Counties Ship Management Co Ltd
Industry Ship transport
Successor London & Overseas Freighters
Founded 1934
Founder Manuel Kulukundis,
Basil Mavroleon
Headquarters London

Counties Ship Management Co. Ltd. (CSM) was an ocean-going merchant shipping company based in the United Kingdom. During the Second World War CSM merchant ships made a substantial contribution to supplying the British war effort, at a cost of 13 ships lost and 163 officers and men killed.

In 1920 Manuel Kulukundis (1898–1988) from the Aegean island of Kasos moved to London, England and started work in a shipping office. In 1921 he and his cousin Minas Rethymnis founded the Rethymnis & Kulukundis shipbroking business in London. R&K was nominally a ship management company, but through a network of family and business relationships this was increasingly intertwined with actual ownership by members of the Kulukundis and related families.

The Royal Mail Case criminal prosecution of Lord Kylsant, director of the Royal Mail Steam Packet Company (RMSP), in 1931 led to the liquidation of that company in 1932. RMSP was restructured as Royal Mail Lines and companies connected with it also had to restructure. One of these was Elder Dempster Lines, whose fleet included 24 First World War standard cargo ships that it had to sell quickly and at low cost in order to survive. R&K and its Greek associates bought many of the Elder Dempster ships, and with Greek banks and British shipping companies created a new company called Tramp Ship Development Co Ltd to facilitate this.
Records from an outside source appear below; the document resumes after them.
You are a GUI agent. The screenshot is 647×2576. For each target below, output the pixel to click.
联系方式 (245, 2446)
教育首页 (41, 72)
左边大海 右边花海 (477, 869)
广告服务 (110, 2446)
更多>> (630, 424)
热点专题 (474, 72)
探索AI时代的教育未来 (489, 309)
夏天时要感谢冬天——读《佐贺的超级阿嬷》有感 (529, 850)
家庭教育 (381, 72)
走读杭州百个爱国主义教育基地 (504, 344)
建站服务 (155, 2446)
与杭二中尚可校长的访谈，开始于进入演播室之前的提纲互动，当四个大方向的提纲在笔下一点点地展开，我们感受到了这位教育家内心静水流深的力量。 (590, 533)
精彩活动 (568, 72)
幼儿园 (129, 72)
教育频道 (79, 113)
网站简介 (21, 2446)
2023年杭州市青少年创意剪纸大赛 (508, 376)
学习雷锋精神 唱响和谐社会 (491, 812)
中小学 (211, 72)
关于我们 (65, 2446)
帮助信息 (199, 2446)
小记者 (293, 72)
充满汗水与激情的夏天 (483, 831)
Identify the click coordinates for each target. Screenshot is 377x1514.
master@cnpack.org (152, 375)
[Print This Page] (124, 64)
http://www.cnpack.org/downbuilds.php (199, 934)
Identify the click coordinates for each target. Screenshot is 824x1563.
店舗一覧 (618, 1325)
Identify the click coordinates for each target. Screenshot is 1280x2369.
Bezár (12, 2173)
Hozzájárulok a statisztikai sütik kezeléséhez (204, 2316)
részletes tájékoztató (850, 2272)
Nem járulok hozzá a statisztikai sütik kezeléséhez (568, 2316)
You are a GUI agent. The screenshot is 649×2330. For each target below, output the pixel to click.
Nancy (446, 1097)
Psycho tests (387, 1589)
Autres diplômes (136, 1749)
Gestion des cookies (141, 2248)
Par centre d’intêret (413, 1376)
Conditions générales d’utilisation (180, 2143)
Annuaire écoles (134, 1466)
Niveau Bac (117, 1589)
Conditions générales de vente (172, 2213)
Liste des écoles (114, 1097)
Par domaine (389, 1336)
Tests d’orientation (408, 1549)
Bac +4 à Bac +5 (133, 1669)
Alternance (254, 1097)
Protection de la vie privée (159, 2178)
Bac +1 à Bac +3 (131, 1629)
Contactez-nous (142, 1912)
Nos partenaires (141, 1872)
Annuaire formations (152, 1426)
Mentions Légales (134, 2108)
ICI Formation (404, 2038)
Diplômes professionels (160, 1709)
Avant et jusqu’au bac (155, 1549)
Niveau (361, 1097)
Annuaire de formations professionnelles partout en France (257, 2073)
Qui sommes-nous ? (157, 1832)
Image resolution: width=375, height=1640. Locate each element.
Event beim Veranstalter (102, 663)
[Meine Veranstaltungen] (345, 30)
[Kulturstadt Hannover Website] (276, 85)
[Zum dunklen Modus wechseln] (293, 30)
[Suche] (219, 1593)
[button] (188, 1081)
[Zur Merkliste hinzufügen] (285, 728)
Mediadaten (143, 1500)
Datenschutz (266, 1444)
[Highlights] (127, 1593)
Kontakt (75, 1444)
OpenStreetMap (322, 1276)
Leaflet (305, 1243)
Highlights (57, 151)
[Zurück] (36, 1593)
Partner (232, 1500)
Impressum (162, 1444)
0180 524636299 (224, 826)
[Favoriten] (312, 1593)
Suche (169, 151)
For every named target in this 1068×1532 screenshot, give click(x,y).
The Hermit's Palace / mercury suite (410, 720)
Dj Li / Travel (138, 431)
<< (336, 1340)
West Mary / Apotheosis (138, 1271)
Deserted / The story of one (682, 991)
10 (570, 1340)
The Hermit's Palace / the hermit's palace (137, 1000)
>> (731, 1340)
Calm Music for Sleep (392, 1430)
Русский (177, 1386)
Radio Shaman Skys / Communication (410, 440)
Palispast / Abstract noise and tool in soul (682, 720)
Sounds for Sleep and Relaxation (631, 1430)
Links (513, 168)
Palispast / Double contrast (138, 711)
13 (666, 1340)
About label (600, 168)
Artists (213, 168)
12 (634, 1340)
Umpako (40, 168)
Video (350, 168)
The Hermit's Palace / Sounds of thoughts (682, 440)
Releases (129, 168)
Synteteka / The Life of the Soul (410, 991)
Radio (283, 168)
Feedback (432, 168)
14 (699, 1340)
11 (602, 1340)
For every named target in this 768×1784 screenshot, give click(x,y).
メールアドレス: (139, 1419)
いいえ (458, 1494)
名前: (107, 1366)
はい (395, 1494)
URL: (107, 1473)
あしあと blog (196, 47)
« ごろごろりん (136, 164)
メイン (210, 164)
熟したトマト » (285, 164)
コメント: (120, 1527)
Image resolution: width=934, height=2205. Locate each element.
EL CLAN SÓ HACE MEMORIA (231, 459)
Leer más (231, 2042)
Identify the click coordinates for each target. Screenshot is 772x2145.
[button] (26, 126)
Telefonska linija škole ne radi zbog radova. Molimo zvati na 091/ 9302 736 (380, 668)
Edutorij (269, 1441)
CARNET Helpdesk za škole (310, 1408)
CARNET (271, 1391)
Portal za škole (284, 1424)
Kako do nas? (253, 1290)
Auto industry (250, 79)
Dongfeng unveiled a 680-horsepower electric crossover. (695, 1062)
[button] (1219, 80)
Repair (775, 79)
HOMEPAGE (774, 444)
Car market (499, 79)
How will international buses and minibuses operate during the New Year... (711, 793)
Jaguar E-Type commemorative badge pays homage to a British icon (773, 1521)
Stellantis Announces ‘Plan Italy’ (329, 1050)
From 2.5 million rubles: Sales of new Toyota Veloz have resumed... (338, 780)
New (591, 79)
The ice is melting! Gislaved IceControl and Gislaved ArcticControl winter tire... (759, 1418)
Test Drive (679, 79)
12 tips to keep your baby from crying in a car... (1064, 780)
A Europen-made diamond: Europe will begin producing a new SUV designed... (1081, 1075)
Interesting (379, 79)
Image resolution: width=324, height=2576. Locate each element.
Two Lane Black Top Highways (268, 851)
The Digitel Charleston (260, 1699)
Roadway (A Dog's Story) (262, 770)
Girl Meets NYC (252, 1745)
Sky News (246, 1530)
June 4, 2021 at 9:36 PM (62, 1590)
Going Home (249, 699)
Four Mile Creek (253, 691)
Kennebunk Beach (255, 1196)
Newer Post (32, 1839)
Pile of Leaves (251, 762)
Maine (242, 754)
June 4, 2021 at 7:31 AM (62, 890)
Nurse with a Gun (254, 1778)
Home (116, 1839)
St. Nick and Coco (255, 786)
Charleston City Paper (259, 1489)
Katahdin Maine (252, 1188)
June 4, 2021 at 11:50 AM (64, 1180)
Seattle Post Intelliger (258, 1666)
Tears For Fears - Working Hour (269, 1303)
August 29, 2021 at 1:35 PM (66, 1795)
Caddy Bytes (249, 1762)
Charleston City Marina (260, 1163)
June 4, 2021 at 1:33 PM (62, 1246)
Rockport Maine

R&K also started owning ships in its own right. At first they were registered in Greece, but from 1934 some R&K ships were registered in the UK. R&K gave the ships a "house" image by giving each one a name beginning with "Mount". Their funnels were black with a white band above a blue band, and a five-pointed red star straddling the boundary between the two bands. The white and blue bands denoted R&K's Greek heritage. Other shipping companies had previously used a red star as a badge, notably Robert Kermit Red Star Line (1818–67) and Red Star Line (1871 onwards).